[Data shown]:
################
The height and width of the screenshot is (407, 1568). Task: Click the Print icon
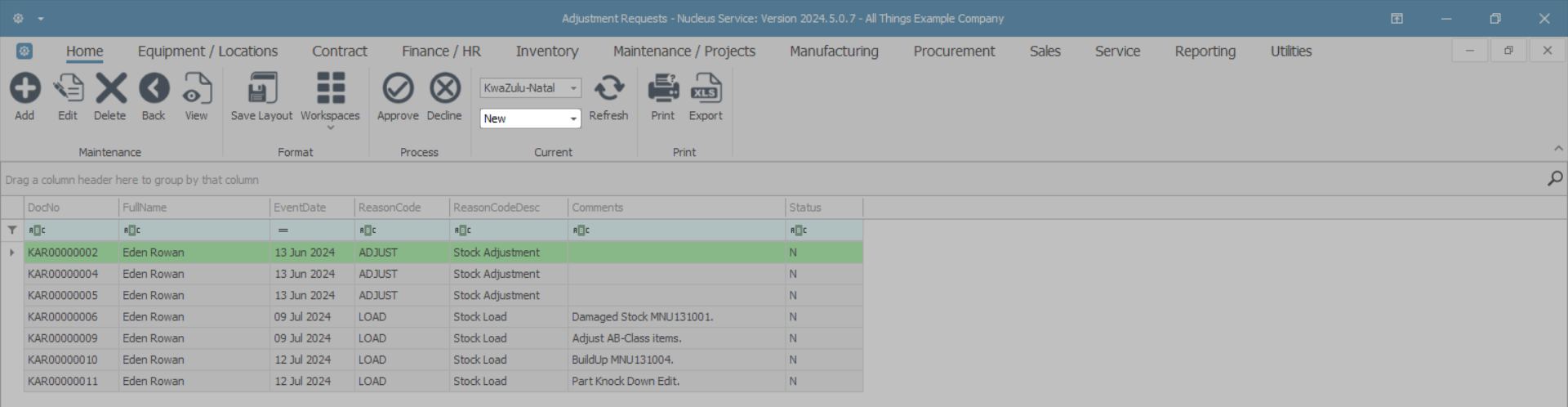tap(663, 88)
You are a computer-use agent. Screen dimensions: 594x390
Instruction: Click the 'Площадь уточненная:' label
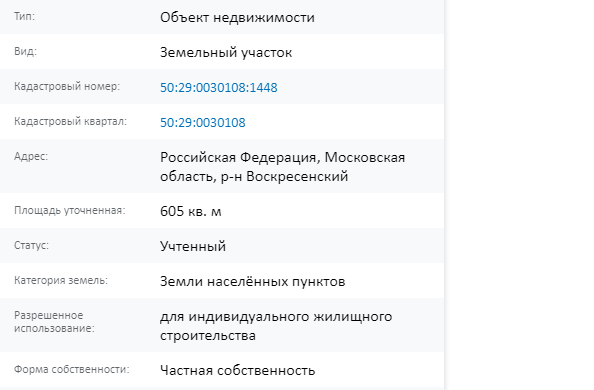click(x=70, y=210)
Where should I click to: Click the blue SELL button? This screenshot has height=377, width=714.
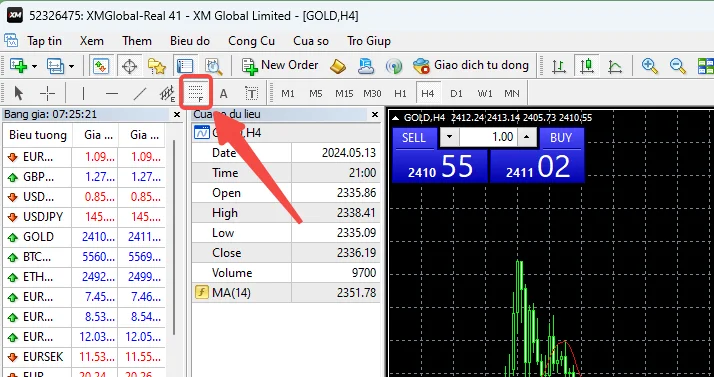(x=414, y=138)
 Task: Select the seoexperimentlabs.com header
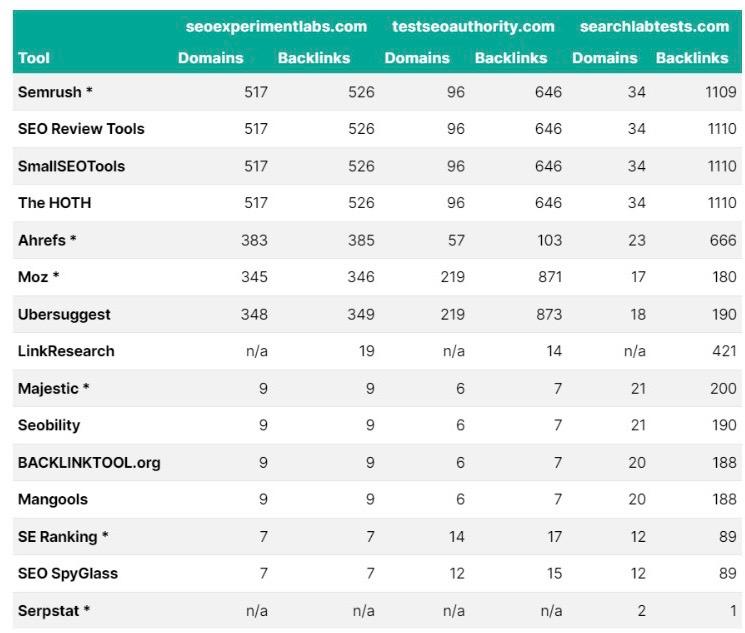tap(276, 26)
################
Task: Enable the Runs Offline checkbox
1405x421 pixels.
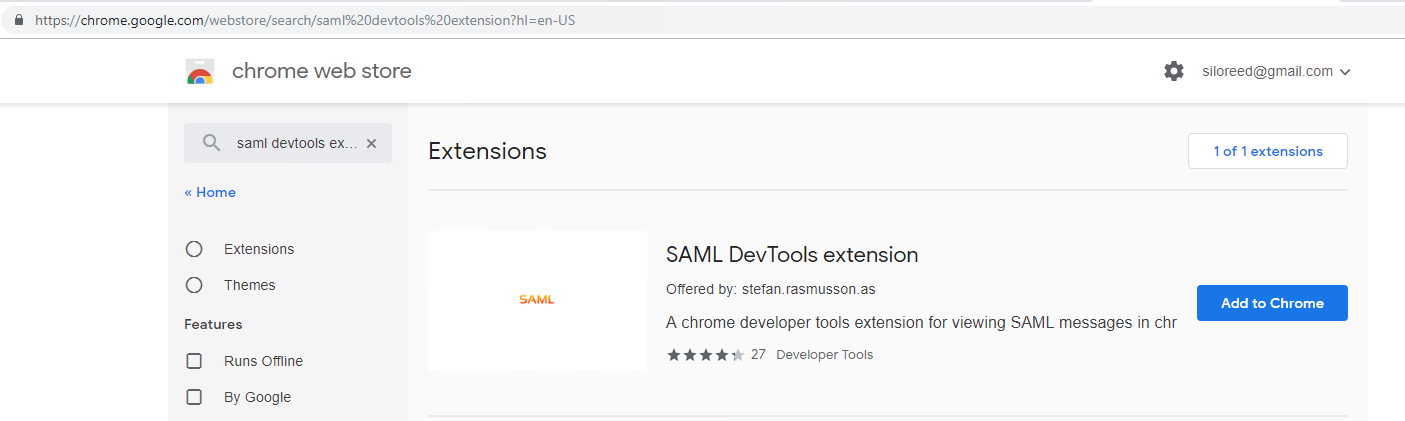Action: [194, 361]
################
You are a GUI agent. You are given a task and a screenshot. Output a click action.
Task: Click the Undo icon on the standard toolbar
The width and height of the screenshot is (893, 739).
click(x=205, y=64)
################
[Exercise goal]: Identify each line in the records above containing the word "agent"; copy those lines.

[Answer for this exercise]:
You are a computer-use agent. Screen dimensions: 594x390
You are a GUI agent. You are given a task and a screenshot. Output a click action.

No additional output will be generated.